Ce profil technique est mis en avant par ses partisans comme un avantage indéniable pour diriger un ministère appelé à traiter des affaires complexes, notamment celles qui touchent à la gestion des finances publiques et aux mécanismes de contrôle judiciaire.

Cependant, la nomination de Me Moussa Sarr ne fait pas l’unanimité au sein de la sphère politique. Elle survient dans un contexte de désaccords persistants entre le chef de l’État et son prédécesseur au poste de Premier ministre, Ousmane Sonko, particulièrement sur la stratégie à adopter pour la politique de reddition des comptes.

Récemment, Ousmane Sonko a exprimé des réserves quant aux orientations prises, tout en précisant ne pas remettre en cause la personne même du ministre. Cette position révèle une divergence plus profonde sur les méthodes à employer pour gérer les dossiers de la gestion publique.
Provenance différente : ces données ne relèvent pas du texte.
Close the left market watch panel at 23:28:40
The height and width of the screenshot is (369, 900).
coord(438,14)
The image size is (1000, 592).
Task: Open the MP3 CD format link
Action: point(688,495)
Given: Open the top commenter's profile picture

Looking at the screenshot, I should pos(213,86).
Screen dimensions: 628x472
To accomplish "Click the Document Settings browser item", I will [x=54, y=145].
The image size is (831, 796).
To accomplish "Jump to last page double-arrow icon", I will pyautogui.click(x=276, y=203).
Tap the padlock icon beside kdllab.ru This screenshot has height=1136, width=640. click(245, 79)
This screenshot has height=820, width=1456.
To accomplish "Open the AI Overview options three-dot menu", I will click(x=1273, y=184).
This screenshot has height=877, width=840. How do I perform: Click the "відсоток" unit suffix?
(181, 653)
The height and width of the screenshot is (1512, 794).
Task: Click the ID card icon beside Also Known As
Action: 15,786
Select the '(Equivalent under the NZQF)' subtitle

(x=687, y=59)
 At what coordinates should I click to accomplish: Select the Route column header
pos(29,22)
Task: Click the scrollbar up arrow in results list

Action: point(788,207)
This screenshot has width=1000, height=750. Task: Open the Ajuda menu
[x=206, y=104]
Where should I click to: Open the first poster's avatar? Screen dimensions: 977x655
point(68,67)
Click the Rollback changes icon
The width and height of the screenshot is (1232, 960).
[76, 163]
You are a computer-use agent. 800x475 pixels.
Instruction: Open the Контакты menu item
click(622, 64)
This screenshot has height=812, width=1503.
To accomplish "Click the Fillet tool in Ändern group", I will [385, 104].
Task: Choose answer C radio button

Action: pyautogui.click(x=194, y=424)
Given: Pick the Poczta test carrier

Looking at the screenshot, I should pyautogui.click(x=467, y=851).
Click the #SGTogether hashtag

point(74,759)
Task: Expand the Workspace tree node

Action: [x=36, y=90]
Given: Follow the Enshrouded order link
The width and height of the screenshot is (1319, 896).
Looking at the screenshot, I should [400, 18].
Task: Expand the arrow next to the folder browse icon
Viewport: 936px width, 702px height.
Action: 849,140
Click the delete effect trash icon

Reddition des comptes : entre fermeté et respect des procédures

Deux approches distinctes semblent émerger au sommet de l’exécutif. D’une part, une ligne prônant la fermeté et une application rapide des sanctions pour les cas de mauvaise gestion des fonds publics. D’autre part, une vision privilégiant le respect scrupuleux des procédures judiciaires et la nécessité de prévenir toute utilisation politique de la justice.

Le ministère de la Justice se trouve ainsi au centre d’un arbitrage délicat, où l’équilibre entre l’impératif de transparence et la préservation de la stabilité institutionnelle est précaire.

Parmi les autres défis majeurs qui attendent le nouveau garde des Sceaux figure la gestion des dossiers liés aux violences politiques qui ont secoué le pays entre mars 2021 et février 2024. Ces épisodes, ayant profondément marqué le paysage politique national, continuent de susciter des appels à la justice de la part des victimes et des organisations de la société civile.

Malgré l’adoption d’une loi d’amnistie en mars 2024, les discussions demeurent intenses concernant la qualification des faits et la pertinence de poursuites ou de mécanismes de réparation complémentaires.

Entre les exigences de reddition des comptes, les pressions des acteurs politiques et les fortes attentes sociales, Moussa Sarr prend les rênes d’un département stratégique, où chaque décision est susceptible d’engendrer des répercussions politiques significatives.